▸ **THE PROBLEM**
Return only the stretch of the material below that begins with the line containing "Given: Copy the code diff using the copy icon" and ends with the line containing "The width and", exactly; both of those lines belong to it.

══ SOURCE RECORDS

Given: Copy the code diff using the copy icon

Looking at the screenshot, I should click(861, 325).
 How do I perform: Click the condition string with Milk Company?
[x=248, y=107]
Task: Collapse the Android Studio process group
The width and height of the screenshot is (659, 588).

════
══ SOURCE RECORDS

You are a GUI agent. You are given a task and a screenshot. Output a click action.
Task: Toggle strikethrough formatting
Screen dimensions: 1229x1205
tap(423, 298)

════

▸ **OUTPUT**
Given: Copy the code diff using the copy icon

Looking at the screenshot, I should click(861, 325).
 How do I perform: Click the condition string with Milk Company?
[x=248, y=107]
Task: Collapse the Android Studio process group
The width and height of the screenshot is (659, 588).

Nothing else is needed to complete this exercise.